Goal of the exercise: Every record must appear in the response exactly as given.

Collected data entries:
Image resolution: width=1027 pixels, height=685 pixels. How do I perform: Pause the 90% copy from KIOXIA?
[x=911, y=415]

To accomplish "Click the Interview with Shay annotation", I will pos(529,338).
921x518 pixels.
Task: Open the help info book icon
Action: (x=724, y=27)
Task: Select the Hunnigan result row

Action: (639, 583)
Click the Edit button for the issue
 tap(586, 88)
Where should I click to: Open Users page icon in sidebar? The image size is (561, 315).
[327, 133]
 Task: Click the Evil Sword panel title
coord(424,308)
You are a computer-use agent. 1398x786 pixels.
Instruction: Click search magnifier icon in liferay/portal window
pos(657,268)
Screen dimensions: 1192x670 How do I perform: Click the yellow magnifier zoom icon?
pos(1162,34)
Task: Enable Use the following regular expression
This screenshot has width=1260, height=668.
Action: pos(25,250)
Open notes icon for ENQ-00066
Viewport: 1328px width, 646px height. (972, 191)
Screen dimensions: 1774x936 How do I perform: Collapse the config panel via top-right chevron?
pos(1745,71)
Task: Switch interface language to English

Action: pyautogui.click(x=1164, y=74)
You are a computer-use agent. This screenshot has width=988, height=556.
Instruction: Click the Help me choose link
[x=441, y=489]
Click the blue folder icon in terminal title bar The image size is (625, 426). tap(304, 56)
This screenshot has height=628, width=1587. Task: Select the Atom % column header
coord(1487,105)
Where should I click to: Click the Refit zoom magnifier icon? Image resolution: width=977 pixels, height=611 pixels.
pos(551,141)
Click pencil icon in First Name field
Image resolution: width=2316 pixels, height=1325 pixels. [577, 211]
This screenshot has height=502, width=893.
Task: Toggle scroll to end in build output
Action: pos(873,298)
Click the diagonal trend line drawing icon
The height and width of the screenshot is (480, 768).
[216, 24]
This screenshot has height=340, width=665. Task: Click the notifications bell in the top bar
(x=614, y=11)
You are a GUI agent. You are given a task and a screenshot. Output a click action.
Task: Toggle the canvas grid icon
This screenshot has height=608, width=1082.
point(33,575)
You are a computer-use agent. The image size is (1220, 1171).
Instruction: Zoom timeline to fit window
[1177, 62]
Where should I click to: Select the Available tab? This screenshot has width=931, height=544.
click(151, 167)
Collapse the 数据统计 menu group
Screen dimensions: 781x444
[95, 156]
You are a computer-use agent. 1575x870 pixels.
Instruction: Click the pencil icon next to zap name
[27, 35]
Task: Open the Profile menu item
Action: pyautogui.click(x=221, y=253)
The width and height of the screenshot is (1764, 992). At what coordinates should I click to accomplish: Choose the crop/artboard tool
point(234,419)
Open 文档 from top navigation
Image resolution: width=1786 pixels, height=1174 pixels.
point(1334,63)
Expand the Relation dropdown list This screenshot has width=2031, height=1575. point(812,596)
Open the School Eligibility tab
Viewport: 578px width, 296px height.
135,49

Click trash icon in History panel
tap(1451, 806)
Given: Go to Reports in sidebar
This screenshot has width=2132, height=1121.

Solved exercise:
Image resolution: width=1027 pixels, height=685 pixels. How do I perform: Pause the 90% copy from KIOXIA?
[x=911, y=415]

To accomplish "Click the Interview with Shay annotation", I will pos(529,338).
921x518 pixels.
Task: Open the help info book icon
Action: (x=724, y=27)
Task: Select the Hunnigan result row

Action: (639, 583)
Click the Edit button for the issue
 tap(586, 88)
Where should I click to: Open Users page icon in sidebar? The image size is (561, 315).
[327, 133]
 Task: Click the Evil Sword panel title
coord(424,308)
You are a computer-use agent. 1398x786 pixels.
Instruction: Click search magnifier icon in liferay/portal window
pos(657,268)
Screen dimensions: 1192x670 How do I perform: Click the yellow magnifier zoom icon?
pos(1162,34)
Task: Enable Use the following regular expression
This screenshot has width=1260, height=668.
Action: pos(25,250)
Open notes icon for ENQ-00066
Viewport: 1328px width, 646px height. (972, 191)
Screen dimensions: 1774x936 How do I perform: Collapse the config panel via top-right chevron?
pos(1745,71)
Task: Switch interface language to English

Action: pyautogui.click(x=1164, y=74)
You are a computer-use agent. This screenshot has width=988, height=556.
Instruction: Click the Help me choose link
[x=441, y=489]
Click the blue folder icon in terminal title bar The image size is (625, 426). tap(304, 56)
This screenshot has height=628, width=1587. Task: Select the Atom % column header
coord(1487,105)
Where should I click to: Click the Refit zoom magnifier icon? Image resolution: width=977 pixels, height=611 pixels.
pos(551,141)
Click pencil icon in First Name field
Image resolution: width=2316 pixels, height=1325 pixels. [577, 211]
This screenshot has height=502, width=893.
Task: Toggle scroll to end in build output
Action: pos(873,298)
Click the diagonal trend line drawing icon
The height and width of the screenshot is (480, 768).
[216, 24]
This screenshot has height=340, width=665. Task: Click the notifications bell in the top bar
(x=614, y=11)
You are a GUI agent. You are given a task and a screenshot. Output a click action.
Task: Toggle the canvas grid icon
This screenshot has height=608, width=1082.
point(33,575)
You are a computer-use agent. The image size is (1220, 1171).
Instruction: Zoom timeline to fit window
[1177, 62]
Where should I click to: Select the Available tab? This screenshot has width=931, height=544.
click(151, 167)
Collapse the 数据统计 menu group
Screen dimensions: 781x444
[95, 156]
You are a computer-use agent. 1575x870 pixels.
Instruction: Click the pencil icon next to zap name
[27, 35]
Task: Open the Profile menu item
Action: pyautogui.click(x=221, y=253)
The width and height of the screenshot is (1764, 992). At what coordinates should I click to accomplish: Choose the crop/artboard tool
point(234,419)
Open 文档 from top navigation
Image resolution: width=1786 pixels, height=1174 pixels.
point(1334,63)
Expand the Relation dropdown list This screenshot has width=2031, height=1575. point(812,596)
Open the School Eligibility tab
Viewport: 578px width, 296px height.
135,49

Click trash icon in History panel
tap(1451, 806)
Given: Go to Reports in sidebar
This screenshot has width=2132, height=1121.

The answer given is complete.